- Ziel A: Welche Firma wird im Textauszug als Hersteller genannt?
- Ziel B: Zitiere aus dem Textauszug wortgetreu die Passage von „Ein positives Testergebnis“ bis „nicht informiert worden.“.

- Textauszug:
▬▬▬▬▬▬
Doch nicht nur das: Im Quellcode haben die Hacker die Endpunkte entdeckt, über die die Mitarbeiter:innen einen neuen Test im System anlegen und das Testergebnis speichern. Eigentlich sollte der Server bei einem Zugriff prüfen, ob eine Berechtigung vorliegt, die zu nutzen, also ob der Zugriff von einer Person stammt, die in einer Teststelle arbeitet und im System entsprechend freigeschaltet ist. Das tut er aber nicht. Die IT-Aktivisten konnten deshalb für jede beliebige Person einen Test erstellen – und haben das auch getan. „Wir erstellen also einen PCR-Test für Robert Koch“, schreibt Zerforschung. „Und wir können zum Glück mitteilen: Sein Testergebnis war negativ – wir wollen uns gar nicht ausmalen, was für ein Risiko eine Coronainfektion für ihn mit seinen 177 Jahren wäre.“

Ein positives Testergebnis hat Zerforschung indes nicht erstellt – nach eigenen Angaben, weil die Aktivisten nicht wissen, welche Prozesse bei Meldung eines positiven Ergebnisses automatisch ausgelöst wird. Stattdessen haben sie nach eigenen Angaben die Sicherheitslücken dokumentiert und das Computer Emergency Response Team der Bundesverwaltung (CERT-Bund), den Hersteller und die zuständigen Landesdatenschutzbeauftragten über ihre Erkenntnisse informiert. Der Hersteller – die Firma WeCare Services – habe die Lücken innerhalb kürzester Zeit geschlossen und eine weitere Analyse eingeleitet. Allerdings würden die Testergebnisse für Robert Koch nach wie vor im Account existieren. Auch seien betroffene Kunden noch nicht informiert worden.
▬▬▬▬▬▬
Gespeicherte Einträge aus einer Sammlung
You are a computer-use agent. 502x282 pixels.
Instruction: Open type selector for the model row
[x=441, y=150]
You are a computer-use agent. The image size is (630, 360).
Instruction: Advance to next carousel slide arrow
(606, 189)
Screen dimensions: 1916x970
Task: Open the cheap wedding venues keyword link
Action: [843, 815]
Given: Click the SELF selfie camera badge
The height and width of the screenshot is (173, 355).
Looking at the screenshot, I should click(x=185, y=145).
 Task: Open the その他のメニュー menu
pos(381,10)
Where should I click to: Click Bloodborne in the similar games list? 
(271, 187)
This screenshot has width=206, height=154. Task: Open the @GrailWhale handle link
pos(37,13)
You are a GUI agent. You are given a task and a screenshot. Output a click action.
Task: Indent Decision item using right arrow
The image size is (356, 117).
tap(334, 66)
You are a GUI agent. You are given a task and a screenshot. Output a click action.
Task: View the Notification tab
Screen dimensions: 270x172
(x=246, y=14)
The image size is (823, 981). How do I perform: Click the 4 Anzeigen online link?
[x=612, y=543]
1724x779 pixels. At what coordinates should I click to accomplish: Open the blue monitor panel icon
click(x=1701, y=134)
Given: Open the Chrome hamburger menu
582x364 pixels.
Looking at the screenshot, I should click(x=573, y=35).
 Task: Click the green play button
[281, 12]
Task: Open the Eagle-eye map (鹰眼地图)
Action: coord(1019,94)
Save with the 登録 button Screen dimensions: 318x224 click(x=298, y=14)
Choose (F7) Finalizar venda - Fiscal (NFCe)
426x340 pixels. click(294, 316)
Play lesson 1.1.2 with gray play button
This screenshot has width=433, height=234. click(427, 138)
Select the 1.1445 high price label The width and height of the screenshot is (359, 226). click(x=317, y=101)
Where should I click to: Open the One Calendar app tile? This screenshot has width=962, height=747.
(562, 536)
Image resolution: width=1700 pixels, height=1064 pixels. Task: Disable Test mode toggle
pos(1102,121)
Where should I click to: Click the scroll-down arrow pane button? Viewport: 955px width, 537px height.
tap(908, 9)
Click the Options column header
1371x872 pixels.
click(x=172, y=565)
▬▬▬▬▬▬
- Ergebnis A: Die Firma WeCare Services.

- Ergebnis B:
Ein positives Testergebnis hat Zerforschung indes nicht erstellt – nach eigenen Angaben, weil die Aktivisten nicht wissen, welche Prozesse bei Meldung eines positiven Ergebnisses automatisch ausgelöst wird. Stattdessen haben sie nach eigenen Angaben die Sicherheitslücken dokumentiert und das Computer Emergency Response Team der Bundesverwaltung (CERT-Bund), den Hersteller und die zuständigen Landesdatenschutzbeauftragten über ihre Erkenntnisse informiert. Der Hersteller – die Firma WeCare Services – habe die Lücken innerhalb kürzester Zeit geschlossen und eine weitere Analyse eingeleitet. Allerdings würden die Testergebnisse für Robert Koch nach wie vor im Account existieren. Auch seien betroffene Kunden noch nicht informiert worden.